:: Task prompt ::
Pick out each line of the material below that contains the string "should", matching case exactly.

[START Working data]

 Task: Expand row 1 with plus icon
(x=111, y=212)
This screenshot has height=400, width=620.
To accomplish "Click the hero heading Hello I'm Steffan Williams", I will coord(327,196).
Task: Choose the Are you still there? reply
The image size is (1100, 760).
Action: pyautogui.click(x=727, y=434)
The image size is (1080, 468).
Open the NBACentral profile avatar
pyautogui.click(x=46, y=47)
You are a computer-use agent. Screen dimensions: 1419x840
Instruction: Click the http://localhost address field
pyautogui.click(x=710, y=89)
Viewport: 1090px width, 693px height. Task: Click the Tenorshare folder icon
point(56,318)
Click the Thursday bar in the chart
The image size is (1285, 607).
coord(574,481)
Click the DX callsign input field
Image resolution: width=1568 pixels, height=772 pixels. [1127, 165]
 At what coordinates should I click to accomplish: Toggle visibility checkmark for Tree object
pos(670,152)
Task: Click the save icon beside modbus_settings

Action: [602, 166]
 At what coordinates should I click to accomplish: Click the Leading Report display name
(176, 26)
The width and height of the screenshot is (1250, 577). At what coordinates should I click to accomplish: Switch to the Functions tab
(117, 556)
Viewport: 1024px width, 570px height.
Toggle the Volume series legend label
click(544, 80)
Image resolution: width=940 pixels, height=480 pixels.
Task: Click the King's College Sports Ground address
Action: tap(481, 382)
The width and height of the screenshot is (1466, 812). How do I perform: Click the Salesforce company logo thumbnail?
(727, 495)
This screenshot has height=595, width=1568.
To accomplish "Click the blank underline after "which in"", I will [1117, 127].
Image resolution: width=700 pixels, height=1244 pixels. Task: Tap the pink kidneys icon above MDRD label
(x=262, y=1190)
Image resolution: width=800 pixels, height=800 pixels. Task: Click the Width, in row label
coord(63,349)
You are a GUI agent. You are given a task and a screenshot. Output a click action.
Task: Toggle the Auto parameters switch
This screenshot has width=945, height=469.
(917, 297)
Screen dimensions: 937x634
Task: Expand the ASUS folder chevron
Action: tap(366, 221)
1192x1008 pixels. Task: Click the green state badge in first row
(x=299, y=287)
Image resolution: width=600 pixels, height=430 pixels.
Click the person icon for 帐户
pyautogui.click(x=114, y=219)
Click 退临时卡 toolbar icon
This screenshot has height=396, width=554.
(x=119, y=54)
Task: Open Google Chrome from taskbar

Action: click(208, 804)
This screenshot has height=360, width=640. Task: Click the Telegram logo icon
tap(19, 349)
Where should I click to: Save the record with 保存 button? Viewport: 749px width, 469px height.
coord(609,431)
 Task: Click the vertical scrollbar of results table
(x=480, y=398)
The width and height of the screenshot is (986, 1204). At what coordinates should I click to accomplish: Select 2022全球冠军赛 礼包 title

[END Working data]

:: Solution below ::
 At what coordinates should I click to accomplish: Toggle visibility checkmark for Tree object
 At what coordinates should I click to accomplish: Click the Leading Report display name
The width and height of the screenshot is (1250, 577). At what coordinates should I click to accomplish: Switch to the Functions tab
Where should I click to: Save the record with 保存 button? Viewport: 749px width, 469px height.
The width and height of the screenshot is (986, 1204). At what coordinates should I click to accomplish: Select 2022全球冠军赛 礼包 title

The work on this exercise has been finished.